What can be treated with Medical Acupuncture?

Recent research has found acupuncture to have positive results in the treatment of chronic low back pain, knee osteoarthritis, and management of chronic pain conditions. Other musculoskeletal conditions commonly treated with medical acupuncture include tendinosis, rotator cuff injuries, muscle strains, joint sprains, headaches and repetitive strain injuries. As previously mentioned, medical acupuncture helps to restore your body’s natural nerve and muscle tone, increases blood flow and provides pain relief for chronic conditions.

Typically treatments last about 20-30 minutes and the number of needles used in a treatment will vary according to the individual, duration of pain and the condition being treated. An improvement of 15% to 20% in pain sensation is often experienced after the first treatment. In general, further improvement follows within a few days; however, the effects of this technique can be immediate. Repeated treatments are necessary to see full pain relief in most cases.

Is the Treatment Painful?

Everybody has a different and unique response to acupuncture. Typically the treatment is pain-free; however some have a heightened sympathetic response to needles which results in the sensation of lightheadedness, fatigue and often sweating. The application of the needle is similar to the ‘prick’ of a mosquito bite with further tightness being related to the tightness of the tissue the needle is in. The majority of needles are imperceptible when placed in the body. Furthermore, for a completely successful outcome, the point to be treated has to be the one that reproduces the referred pain, or be a spinal segment point located on the relevant somatic or autonomic segmental levels associated with the painful area. This means that the needle placement will often recreate the pain sensation of the condition. While undesirable, it is necessary to target the source of the pain in order to fully resolve musculoskeletal conditions. However, the end result of pain resolution is always worth the slight discomfort one might experience during the course of treatment.

References:
  1. Coeytaux RR, Kaufman JS, Kaptchuk TJ, Chen W, Miller WC, Callahan LF, Mann JD. A randomized, controlled trial of acupuncture for chronic daily headache.

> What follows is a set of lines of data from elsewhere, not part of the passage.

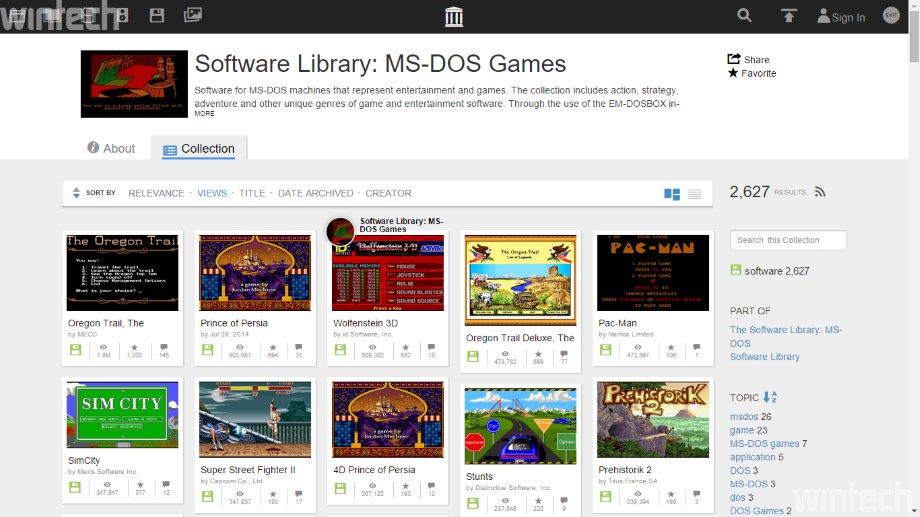Viewport: 920px width, 517px height.
Task: Switch to tile grid view
Action: pos(672,194)
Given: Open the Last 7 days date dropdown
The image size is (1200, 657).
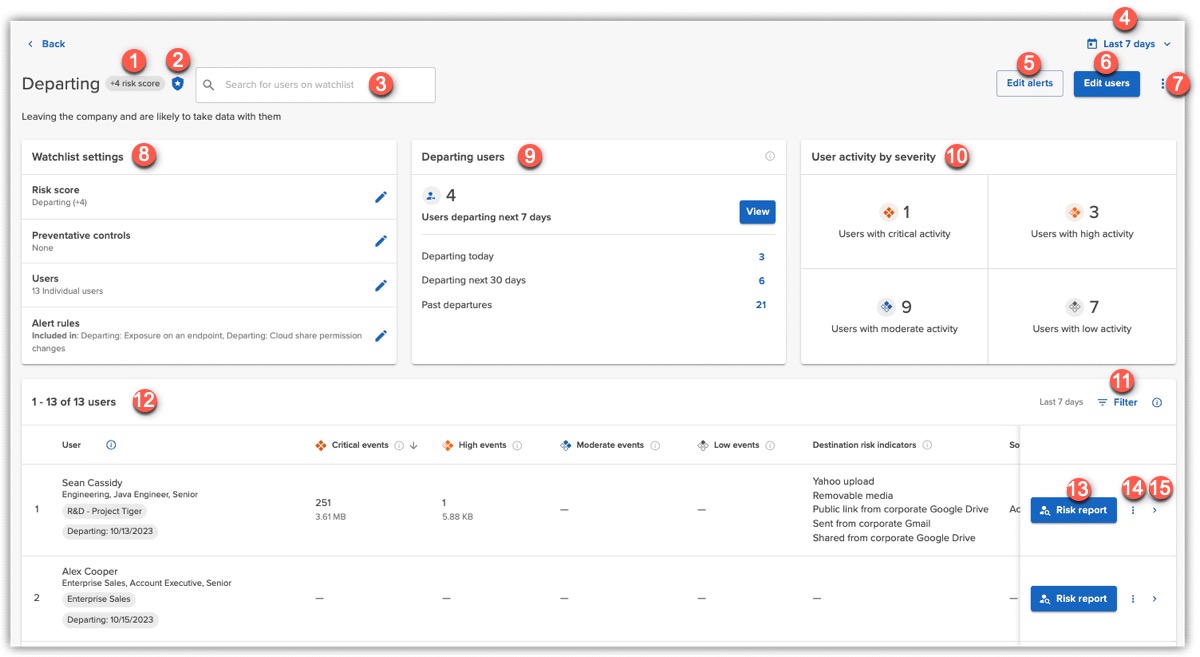Looking at the screenshot, I should (1128, 44).
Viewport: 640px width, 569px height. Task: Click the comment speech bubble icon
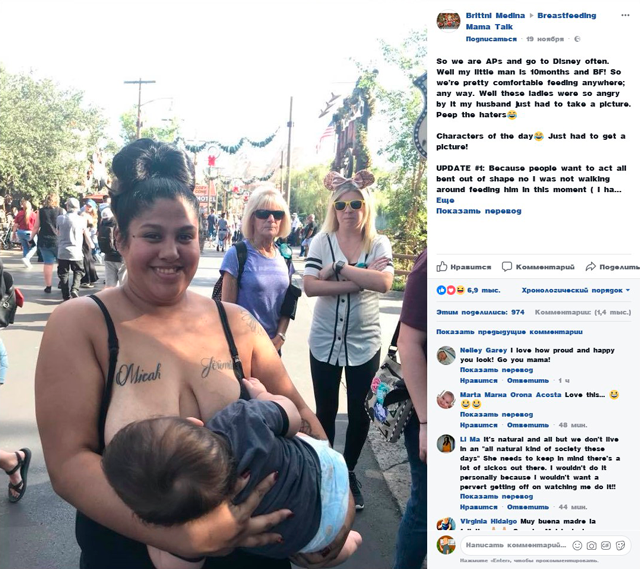(x=507, y=267)
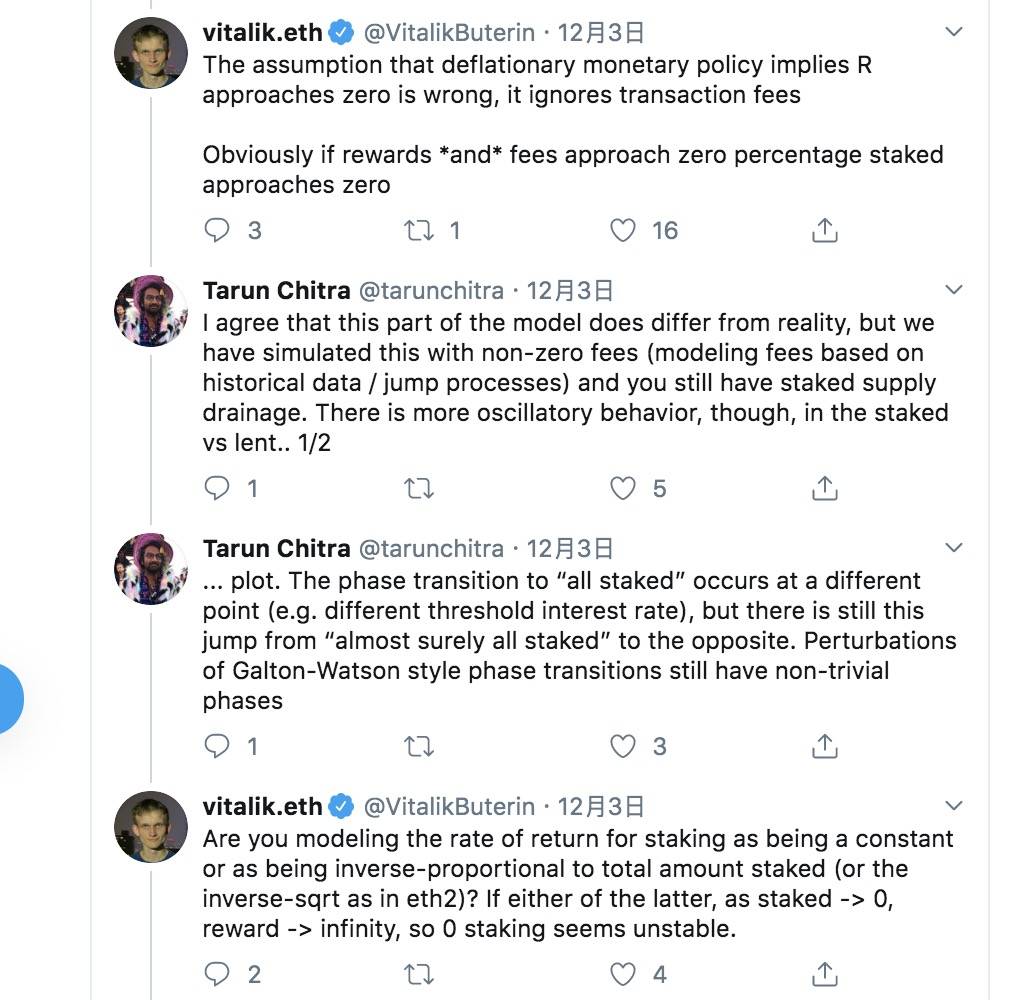Open vitalik.eth profile from first tweet name

(262, 32)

Headache. 2005 Oct;45(9):1113-23.
  2. Jeun SS, Kim JS, Kim BS, Park SD, Lim EC, Choi GS, Choe BY. Acupuncture stimulation for motor cortex activities: a 3T fMRI study. Am J Chin Med. 2005;33(4):573-8.
  3. La JL, Jalali S, Shami SA. Morphological studies on crushed sciatic nerve of rabbits with electroacupuncture or diclofenac sodium treatment. Am J Chin Med. 2005;33(4):663-9.
  4. Lee YH, Jeong DM, Jeong SY, Lee MS. Development of a system and improvement of the stimulus pattern to discriminate the acupuncture point and meridians. Int J Neurosci. 2005 Jul;115(7):989-1002.
  5. Leung A, Khadivi B, Duann JR, Cho ZH, Yaksh T. The effect of ting point (tendinomucular meridians) electroacupuncture on thermal pain: a model for studying the neuronal mechanism of acupuncture analgesia. J Altern Complement Med. 2005 Aug;11(4):653-61.
  6. MJ, Tong HC. Manual acupuncture for analgesia during electromyography: a pilot study. Arch Phys Med Rehabil. 2005 Sep; 86(9):1741-4.
  7. Neri I, Allais G, Schiapparelli P, Blasi I, Benedetto C, Facchinetti F. Acupuncture versus pharmacological approach to reduce Hyperemesis gravidarum discomfort. Minerva Ginecol. 2005 Aug;57(4):471-5.
  8. Witt C, Brinkhaus B, Jena S, Linde K, Streng A, Wagenpfeil S, Hummelsberger J, Walther HU, Melchart D, Willich SN. Acupuncture in patients with osteoarthritis of the knee: a randomised trial. Lancet. 2005 Jul 9-15;366(9480):136-43.